→ What the task asks: List every line in the material below that contains the string "step", copying each one in full. Matches must agree in case.

→ Data shown:
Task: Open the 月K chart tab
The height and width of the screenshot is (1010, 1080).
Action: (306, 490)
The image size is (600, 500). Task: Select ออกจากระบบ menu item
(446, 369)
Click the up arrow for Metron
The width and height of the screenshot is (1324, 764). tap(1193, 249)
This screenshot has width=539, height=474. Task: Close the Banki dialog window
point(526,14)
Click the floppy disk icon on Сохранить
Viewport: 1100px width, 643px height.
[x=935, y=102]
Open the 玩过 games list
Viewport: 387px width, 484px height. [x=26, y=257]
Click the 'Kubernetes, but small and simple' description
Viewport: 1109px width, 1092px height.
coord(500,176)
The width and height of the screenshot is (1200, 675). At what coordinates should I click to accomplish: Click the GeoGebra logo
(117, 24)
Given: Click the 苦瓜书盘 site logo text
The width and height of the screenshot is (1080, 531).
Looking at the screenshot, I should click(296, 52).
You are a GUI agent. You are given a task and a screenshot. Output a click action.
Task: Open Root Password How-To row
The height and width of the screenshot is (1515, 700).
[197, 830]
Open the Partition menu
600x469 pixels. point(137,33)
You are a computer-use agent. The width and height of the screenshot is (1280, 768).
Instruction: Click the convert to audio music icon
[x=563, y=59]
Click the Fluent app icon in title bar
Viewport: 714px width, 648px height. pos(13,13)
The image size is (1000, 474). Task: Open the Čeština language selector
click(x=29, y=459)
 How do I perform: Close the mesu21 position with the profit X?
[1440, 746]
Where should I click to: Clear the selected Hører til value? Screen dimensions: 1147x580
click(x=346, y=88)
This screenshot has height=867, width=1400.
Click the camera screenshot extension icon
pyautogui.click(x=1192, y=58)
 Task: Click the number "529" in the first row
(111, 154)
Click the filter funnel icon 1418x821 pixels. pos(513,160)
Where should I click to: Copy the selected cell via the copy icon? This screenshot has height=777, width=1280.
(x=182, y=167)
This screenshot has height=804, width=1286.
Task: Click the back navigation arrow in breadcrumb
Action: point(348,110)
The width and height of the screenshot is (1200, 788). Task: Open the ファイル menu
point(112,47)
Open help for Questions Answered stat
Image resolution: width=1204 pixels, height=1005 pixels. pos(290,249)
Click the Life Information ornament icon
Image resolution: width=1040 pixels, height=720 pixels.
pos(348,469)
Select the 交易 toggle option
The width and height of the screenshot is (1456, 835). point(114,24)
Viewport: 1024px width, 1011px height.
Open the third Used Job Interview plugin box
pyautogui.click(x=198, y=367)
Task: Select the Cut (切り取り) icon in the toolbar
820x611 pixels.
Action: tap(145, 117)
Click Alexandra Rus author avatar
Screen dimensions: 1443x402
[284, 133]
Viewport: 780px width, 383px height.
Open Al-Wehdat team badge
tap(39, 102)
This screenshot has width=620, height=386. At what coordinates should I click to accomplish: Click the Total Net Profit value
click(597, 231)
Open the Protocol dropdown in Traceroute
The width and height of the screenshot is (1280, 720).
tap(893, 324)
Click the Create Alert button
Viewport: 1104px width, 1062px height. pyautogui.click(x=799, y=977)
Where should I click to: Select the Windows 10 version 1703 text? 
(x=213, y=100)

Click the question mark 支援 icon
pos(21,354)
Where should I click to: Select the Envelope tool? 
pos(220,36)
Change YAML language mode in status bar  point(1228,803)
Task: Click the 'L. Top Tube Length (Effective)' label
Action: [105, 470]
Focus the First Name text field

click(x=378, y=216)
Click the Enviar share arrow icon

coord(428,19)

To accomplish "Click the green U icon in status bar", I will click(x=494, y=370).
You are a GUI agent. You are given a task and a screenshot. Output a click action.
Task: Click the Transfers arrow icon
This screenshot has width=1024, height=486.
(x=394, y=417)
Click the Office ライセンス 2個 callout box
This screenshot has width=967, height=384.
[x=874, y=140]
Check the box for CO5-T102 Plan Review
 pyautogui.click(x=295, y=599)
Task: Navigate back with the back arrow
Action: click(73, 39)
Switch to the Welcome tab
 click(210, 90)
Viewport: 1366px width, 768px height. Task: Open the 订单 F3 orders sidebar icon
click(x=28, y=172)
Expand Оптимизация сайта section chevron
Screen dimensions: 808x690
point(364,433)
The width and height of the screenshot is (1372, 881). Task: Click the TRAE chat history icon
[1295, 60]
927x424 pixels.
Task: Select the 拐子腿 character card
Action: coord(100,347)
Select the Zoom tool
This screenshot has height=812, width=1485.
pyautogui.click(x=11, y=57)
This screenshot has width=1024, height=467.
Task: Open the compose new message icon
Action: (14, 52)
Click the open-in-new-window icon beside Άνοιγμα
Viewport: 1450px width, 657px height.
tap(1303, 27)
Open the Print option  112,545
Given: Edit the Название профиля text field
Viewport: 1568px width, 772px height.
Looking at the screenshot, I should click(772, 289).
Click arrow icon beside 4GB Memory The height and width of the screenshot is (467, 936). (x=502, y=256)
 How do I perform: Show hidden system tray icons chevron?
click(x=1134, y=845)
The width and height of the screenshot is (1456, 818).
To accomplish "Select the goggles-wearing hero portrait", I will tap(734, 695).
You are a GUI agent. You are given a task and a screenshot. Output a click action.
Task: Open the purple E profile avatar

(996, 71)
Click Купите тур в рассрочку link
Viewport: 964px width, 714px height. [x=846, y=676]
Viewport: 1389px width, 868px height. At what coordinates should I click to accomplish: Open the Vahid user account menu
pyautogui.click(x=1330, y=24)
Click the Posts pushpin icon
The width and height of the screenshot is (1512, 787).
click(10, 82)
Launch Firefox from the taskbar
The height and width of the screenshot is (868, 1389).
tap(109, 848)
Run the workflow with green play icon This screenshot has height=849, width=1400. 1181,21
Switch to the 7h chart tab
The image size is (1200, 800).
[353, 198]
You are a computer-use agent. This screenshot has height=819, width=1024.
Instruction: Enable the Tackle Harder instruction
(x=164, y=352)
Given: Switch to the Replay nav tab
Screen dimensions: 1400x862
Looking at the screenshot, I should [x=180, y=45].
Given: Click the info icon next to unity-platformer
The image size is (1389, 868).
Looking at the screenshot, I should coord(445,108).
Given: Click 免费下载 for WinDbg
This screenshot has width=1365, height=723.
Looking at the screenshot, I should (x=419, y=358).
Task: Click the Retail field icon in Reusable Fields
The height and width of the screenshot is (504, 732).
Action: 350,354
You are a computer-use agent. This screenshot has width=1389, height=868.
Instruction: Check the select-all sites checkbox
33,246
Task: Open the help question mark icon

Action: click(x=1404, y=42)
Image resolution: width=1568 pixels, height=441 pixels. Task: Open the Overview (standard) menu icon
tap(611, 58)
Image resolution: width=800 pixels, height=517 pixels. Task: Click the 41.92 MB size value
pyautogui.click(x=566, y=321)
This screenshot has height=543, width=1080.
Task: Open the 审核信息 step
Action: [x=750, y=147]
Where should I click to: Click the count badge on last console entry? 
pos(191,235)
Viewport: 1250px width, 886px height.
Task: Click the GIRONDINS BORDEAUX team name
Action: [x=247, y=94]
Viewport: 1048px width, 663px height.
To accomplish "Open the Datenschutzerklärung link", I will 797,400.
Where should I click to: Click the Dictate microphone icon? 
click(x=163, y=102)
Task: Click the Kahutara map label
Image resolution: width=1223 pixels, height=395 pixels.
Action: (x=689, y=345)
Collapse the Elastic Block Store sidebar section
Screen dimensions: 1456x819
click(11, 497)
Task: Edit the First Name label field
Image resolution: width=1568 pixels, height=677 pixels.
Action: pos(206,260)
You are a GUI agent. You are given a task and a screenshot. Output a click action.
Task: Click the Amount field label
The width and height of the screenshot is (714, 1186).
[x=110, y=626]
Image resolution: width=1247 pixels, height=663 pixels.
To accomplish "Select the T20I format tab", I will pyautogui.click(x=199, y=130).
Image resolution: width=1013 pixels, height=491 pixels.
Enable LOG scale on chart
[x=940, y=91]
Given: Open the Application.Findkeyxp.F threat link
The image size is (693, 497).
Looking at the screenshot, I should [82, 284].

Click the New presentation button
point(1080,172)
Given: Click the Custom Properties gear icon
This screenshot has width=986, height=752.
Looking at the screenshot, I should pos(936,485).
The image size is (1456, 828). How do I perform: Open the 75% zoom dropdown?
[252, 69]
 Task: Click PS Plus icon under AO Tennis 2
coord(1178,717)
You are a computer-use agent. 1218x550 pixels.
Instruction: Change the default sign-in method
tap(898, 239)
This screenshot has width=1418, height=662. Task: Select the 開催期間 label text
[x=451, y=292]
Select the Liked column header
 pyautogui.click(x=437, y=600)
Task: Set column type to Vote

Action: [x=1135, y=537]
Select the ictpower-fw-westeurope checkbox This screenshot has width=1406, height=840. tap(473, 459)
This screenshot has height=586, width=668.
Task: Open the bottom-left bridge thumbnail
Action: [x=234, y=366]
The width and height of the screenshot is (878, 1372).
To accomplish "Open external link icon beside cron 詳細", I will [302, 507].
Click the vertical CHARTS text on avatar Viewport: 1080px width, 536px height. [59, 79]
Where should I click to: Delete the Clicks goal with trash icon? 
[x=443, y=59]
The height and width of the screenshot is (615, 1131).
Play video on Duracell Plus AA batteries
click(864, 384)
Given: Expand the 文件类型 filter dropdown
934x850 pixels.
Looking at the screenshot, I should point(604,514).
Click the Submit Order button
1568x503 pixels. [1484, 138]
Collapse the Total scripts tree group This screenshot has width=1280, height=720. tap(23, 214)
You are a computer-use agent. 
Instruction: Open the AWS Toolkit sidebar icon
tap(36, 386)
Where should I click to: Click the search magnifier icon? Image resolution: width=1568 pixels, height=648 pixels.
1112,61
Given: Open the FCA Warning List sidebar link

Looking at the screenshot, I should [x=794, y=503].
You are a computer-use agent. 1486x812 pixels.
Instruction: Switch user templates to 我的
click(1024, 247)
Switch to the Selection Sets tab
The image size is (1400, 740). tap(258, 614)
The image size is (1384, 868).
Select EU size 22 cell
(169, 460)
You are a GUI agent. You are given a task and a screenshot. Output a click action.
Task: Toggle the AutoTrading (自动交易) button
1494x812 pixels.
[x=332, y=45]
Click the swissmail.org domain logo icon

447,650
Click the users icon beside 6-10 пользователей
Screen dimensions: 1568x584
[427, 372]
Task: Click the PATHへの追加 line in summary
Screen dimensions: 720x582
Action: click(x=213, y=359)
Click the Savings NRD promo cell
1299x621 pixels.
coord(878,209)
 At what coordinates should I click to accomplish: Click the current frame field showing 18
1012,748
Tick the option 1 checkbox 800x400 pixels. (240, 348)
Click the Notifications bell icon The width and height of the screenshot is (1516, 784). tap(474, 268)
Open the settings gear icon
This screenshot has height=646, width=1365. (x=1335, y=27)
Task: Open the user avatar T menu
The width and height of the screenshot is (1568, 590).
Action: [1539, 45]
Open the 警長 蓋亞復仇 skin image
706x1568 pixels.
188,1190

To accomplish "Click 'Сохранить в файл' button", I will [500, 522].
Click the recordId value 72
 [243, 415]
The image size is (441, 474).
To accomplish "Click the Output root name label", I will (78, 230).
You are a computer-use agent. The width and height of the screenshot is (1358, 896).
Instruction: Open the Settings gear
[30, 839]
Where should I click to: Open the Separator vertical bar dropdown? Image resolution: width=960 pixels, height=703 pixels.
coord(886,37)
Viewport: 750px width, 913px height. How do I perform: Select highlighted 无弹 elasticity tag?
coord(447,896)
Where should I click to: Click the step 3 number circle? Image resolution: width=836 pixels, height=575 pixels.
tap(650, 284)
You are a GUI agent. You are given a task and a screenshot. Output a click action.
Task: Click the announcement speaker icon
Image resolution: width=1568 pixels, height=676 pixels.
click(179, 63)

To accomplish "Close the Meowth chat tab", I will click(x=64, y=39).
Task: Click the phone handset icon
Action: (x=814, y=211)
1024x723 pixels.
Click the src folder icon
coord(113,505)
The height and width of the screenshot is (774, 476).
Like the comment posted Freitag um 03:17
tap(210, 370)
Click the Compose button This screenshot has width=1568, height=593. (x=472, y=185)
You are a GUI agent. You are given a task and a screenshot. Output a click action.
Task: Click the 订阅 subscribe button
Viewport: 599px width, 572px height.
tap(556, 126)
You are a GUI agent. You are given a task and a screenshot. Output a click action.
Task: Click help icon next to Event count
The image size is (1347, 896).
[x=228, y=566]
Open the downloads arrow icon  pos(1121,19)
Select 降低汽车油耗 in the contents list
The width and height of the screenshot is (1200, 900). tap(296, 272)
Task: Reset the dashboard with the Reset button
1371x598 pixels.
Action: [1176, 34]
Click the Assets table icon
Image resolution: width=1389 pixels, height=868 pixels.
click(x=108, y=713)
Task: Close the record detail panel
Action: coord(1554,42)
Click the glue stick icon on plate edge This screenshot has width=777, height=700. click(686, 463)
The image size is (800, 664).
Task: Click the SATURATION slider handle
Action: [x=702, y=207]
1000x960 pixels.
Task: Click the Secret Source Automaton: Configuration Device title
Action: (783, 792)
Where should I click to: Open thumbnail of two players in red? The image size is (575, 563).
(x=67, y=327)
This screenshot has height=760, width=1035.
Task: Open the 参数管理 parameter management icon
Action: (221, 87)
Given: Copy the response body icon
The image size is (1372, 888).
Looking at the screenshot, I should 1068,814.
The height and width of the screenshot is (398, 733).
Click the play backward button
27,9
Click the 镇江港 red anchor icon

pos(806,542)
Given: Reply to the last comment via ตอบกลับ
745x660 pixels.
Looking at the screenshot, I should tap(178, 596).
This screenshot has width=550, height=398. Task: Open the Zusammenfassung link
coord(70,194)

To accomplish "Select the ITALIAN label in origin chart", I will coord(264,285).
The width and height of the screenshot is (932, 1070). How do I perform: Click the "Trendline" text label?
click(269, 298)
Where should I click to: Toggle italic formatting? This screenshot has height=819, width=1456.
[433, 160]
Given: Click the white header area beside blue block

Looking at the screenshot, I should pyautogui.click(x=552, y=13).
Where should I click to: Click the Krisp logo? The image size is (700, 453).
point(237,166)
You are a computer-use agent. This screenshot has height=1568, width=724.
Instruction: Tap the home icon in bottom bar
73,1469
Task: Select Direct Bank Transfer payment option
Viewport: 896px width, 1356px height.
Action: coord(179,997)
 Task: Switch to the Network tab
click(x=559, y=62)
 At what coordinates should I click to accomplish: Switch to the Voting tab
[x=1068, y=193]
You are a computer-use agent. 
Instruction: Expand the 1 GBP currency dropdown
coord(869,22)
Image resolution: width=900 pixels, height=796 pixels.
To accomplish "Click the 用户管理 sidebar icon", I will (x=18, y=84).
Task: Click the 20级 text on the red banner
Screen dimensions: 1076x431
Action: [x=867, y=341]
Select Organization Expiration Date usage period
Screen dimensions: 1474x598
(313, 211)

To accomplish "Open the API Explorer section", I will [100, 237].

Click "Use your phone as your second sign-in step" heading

→ Answer for this exercise:
Task: Open the 审核信息 step
Where should I click to: Click the step 3 number circle? Image resolution: width=836 pixels, height=575 pixels.
Click "Use your phone as your second sign-in step" heading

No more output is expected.